| En 1836, Georg Büchner,
vingt-trois ans, réfugié à Salzbourg pour raisons politiques, docteur en philosophie et
en médecine, débute la rédaction de Woyzeck, sur la trame d'un fait divers.
Quelques mois plus tard, il meurt, emporté par le typhus et laisse ce chef-d'oeuvre
inachevé, chef-d'oeuvre peut-être parce qu'inachevé. Woyzeck est la pièce la plus jouée du XXè siècle. Elle a
intrigué et interroge encore les plus grands metteurs en scène. André Engel la monte
comme un film, un succédané de tableaux qui creusent l'écran noir du théâtre en
autant de gouffres vertigineux et livrent derrière chaque diaphragme l'amère existence
d'un pauvre bougre, passée au scalpel.
Pris dans l'ombilic de la vie urbaine, la cité de la
corruption, Woyzeck, magnifiquement interprété par Pascal Bongard, Woyzeck le maudit,
court "comme un rasoir ouvert" sur le monde.
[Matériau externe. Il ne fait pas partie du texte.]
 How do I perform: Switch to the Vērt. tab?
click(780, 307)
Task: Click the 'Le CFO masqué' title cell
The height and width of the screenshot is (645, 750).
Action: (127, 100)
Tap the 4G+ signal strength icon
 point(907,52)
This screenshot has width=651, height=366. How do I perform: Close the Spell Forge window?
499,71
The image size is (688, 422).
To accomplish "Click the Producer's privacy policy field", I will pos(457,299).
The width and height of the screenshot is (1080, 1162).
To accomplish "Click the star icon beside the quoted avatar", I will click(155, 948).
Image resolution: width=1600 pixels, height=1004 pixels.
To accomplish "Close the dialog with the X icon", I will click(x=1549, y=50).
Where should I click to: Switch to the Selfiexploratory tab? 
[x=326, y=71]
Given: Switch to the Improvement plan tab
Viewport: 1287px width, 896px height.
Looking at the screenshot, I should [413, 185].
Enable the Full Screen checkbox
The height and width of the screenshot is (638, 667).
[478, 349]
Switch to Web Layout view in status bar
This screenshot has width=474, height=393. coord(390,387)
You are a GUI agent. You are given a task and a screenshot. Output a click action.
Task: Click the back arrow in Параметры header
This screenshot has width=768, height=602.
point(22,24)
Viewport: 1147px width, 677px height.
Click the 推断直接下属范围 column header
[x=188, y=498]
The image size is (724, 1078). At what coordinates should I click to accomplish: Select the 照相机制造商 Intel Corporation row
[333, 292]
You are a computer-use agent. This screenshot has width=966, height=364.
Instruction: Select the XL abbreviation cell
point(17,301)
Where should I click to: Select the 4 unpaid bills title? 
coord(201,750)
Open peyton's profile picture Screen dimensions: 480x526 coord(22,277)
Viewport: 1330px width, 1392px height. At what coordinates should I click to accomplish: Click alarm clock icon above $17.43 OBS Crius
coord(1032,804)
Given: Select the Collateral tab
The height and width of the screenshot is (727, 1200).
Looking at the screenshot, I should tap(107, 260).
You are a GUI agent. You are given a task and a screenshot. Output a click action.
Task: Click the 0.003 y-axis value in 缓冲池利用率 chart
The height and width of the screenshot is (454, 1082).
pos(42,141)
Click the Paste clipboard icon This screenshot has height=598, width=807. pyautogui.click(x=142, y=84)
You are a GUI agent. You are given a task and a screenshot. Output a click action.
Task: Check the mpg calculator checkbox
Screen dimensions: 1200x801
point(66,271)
Woyzeck, un nom qui claque comme un
coup de fouet et flagelle celui qui le porte : celui a qui on ne dit jamais
"tu", mais "Il". Etre esseulé, banni des valeurs humaines, la
souffrance, le désir, la vertu, refoulé du côté du biologique, du cas, de l'animal,
seules lui parlent encore les voix grouillantes de la terre et les signes enflammés du
ciel :
"Crève, crève,
crève-la!"
La mise en scène d'André Engel, très cinématographique,
fragmente l'espace en cellules multiples, toutes constitutives d'un labyrinthe virtuel, à
l'image de l'aliénation qui occupe l'âme malade de Woyzeck. L'oeil du spectateur est
perdu, malmené, quêtant en permanence le nouvel angle qui sollicitera une nouvelle mise
au point. Et c'est tour à tour l'éblouissement et l'horreur d'une vision à la Francis
Bacon qui frappe le regard, ou l'étourdissement d'une perspective à la Escher : Woyzeck
nu, plaqué contre le mur d'une pièce trop basse de plafond et soumis au sadisme d'un
médecin qui l'astreint à remuer les oreilles, Woyzeck vautré dans le carcan d'une cage
d'escalier et se gavant de pois chiche pour assouvir les manies expérimentales du même
médecin. On songe aussi à la figure avachie de Jean-Pierre Malo, remarquable dans le
rôle du capitaine, qui, du fond de son fauteuil se lamente sur l'excitation des hommes,
tout en mangeant des "Schamalow".
Enfin, le dispositif scénographique, en privilégiant les
séquences, paraît créé aux seules fins de servir au mieux l'esthétique du fragment,
si caractéristique de la pièce. En effet, point de progression réglée dans l'écriture
dramatique de Büchner : la seule ligne continue, c'est le personnage Woyzeck, qui va se
planter tout droit dans la mort. C'est pourquoi, la scène finale du crime
passionnel livre enfin un plateau de théâtre élargi au maximum : le bourreau s'est
transfiguré en victime. Finis les plans serrés, les angles borgnes, les postures
d'observateurs surprenant la sordide vie des malheureux. Woyzeck s'enfonce sous nos yeux
dans les marécages et disparaît dans le sol meuble du théâtre. Devant nous la
perspective s'est élargie : au loin, c'est la cité des H.L.M et devant, cette mort
engloutie qui qui se fait l'écho dde l'humanité tout entière.